Promising designs of gas analyzers for metallurgy

Introduction

In industrial zones of metallurgical enterprises, the concentration of carbon monoxide in the ambient air often exceeds permissible limits, posing serious risks to both employee health and the environment. To monitor air quality, gas analyzers are utilized; these devices rely on the bulk and surface properties of their sensing elements, which ensure high sensitivity, rapid response, and selectivity. Timely detection of carbon monoxide in the workplace is critical for preventing accidents, minimizing environmental damage, and safeguarding personnel health.

Semiconductor materials are commonly used as sensing elements in gas analyzers due to their excellent adsorption properties [1]. Their sensitivity is primarily based on gas molecule adsorption at the surface, the formation of space-charge regions, and changes in the concentration of charge carriers in the near-surface layer. The efficiency of adsorption depends on the semiconductor’s structural type, the nature and concentration of active surface centers, and its specific surface area [2]. Gas detection occurs through changes in the electrical conductivity of the sensing element (sensor signal) upon exposure to the target gas [3]. Therefore, the choice of sensing material is a key factor in analyzer performance. One promising approach to enhancing the adsorption capacity of binary materials involves the synthesis of diamond-like semiconductors to produce novel multicomponent materials in the form of solid solutions.

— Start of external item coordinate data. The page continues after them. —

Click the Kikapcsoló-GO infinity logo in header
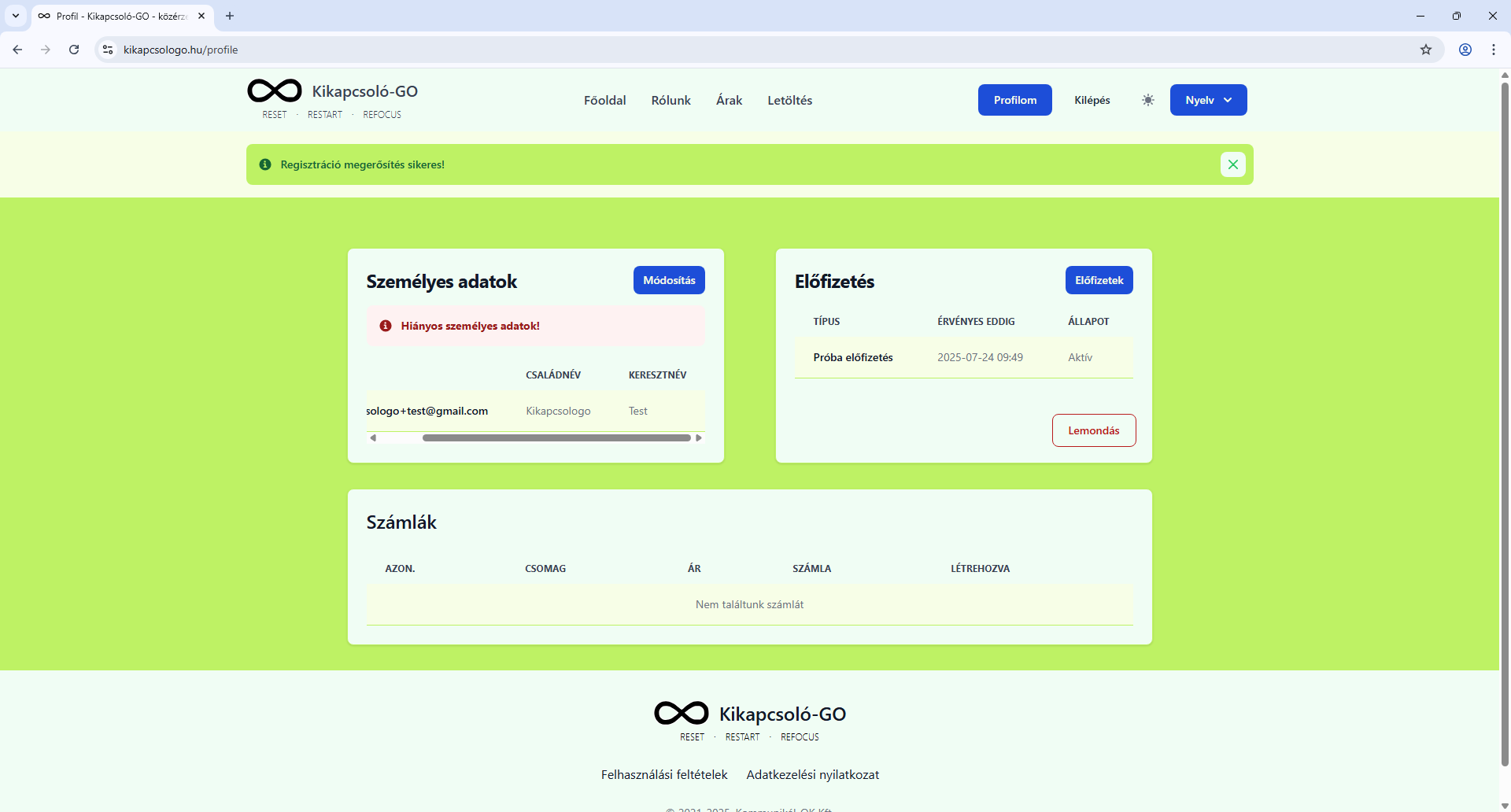Image resolution: width=1511 pixels, height=812 pixels. (x=275, y=91)
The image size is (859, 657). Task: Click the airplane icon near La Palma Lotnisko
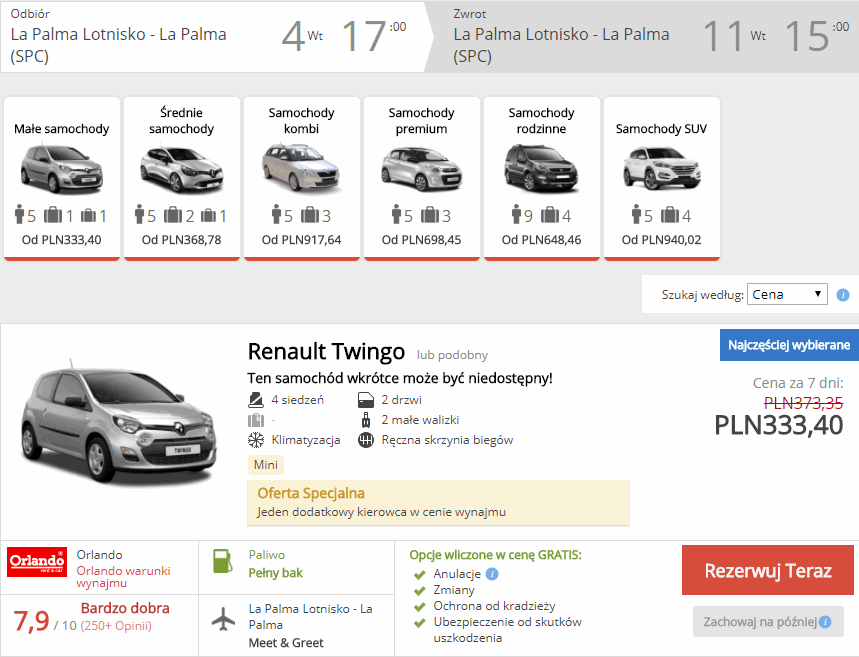221,618
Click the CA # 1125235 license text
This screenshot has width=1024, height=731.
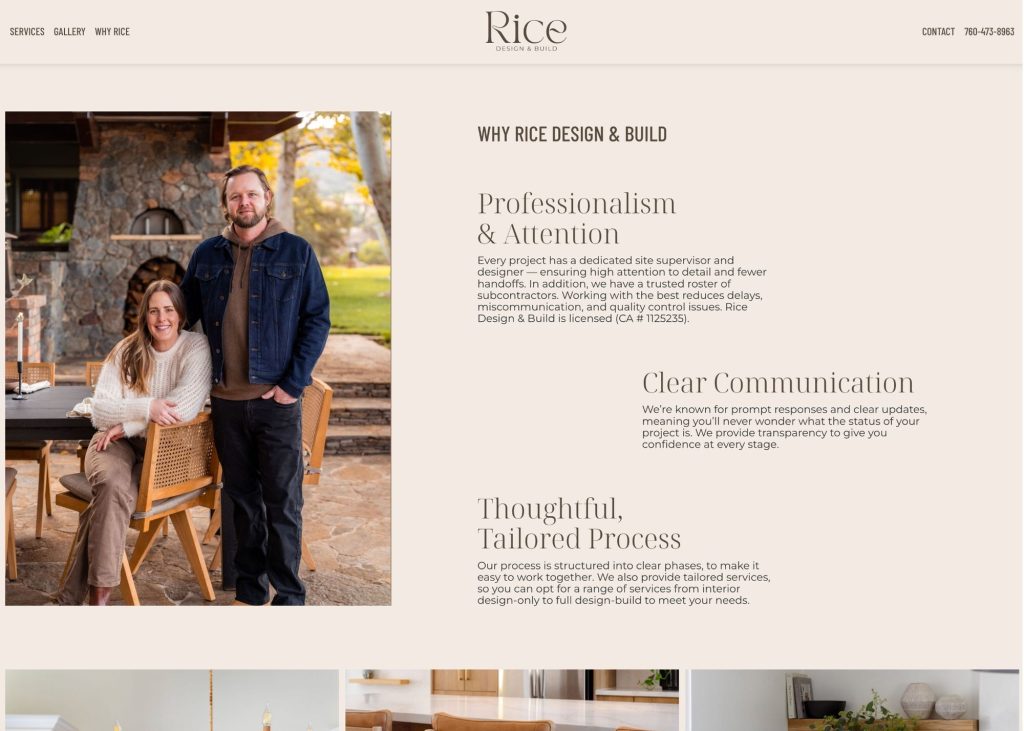651,319
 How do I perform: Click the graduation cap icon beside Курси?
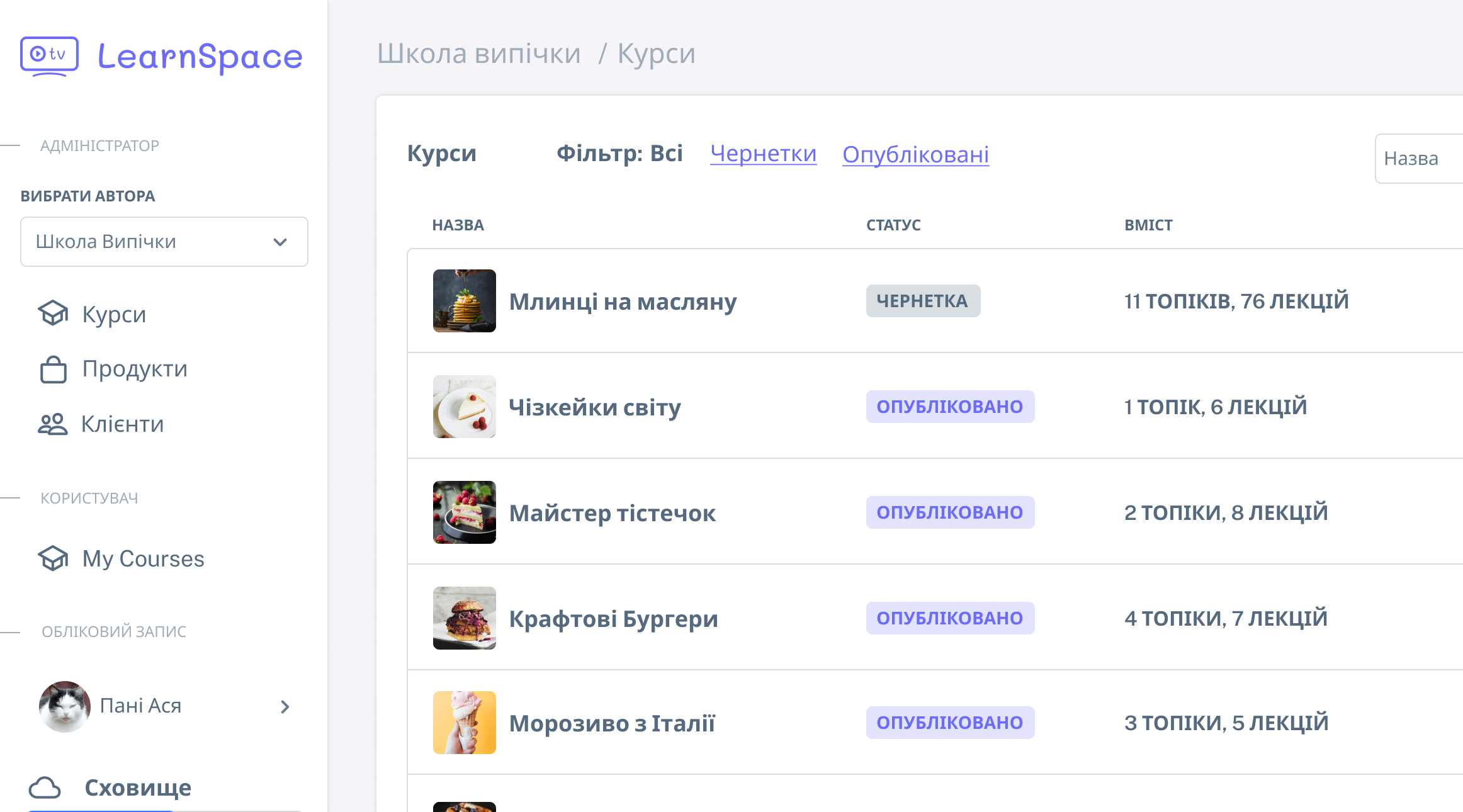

There is growing scientific and practical interest in investigating the previously unexplored physicochemical properties of ZnTe – CdSe solid solutions. These materials demonstrate favorable performance characteristics combined with low production costs, making them promising candidates for sensor applications [4]. Varying the component ratio in the ZnTe – CdSe system allows for the synthesis of solid solutions with tailored properties, enabling their use in a wide range of applications.

The aim of this study is to synthesize and characterize ZnTe – CdSe solid solutions and to determine potential areas of practical application based on their physicochemical properties.

To achieve this, the following objectives were set:

– to synthesize and characterize ZnTe  – CdSe solid solutions;

– to investigate the physicochemical surface properties of the system components;

– to evaluate the application potential of the resulting materials in sensor technology as a cost-effective alternative.

Materials and methods

The study investigated fine powders of the binary compounds ZnTe and CdSe, along with their solid solutions (ZnTe)_x(CdSe)_1 – x, synthesized using a method specifically developed for this material system [5]. The powders had specific surface areas ranging from 0.3 to 0.91 m²/g. Confirmation of successful synthesis, formation of solid solutions, and structural characteristics was carried out through X-ray diffraction (XRD), optical and electron microscopy, and infrared (IR) spectroscopy. The molar compositions of the synthesized solid solutions were verified against elemental compositions derived from scanning electron microscopy (SEM) images.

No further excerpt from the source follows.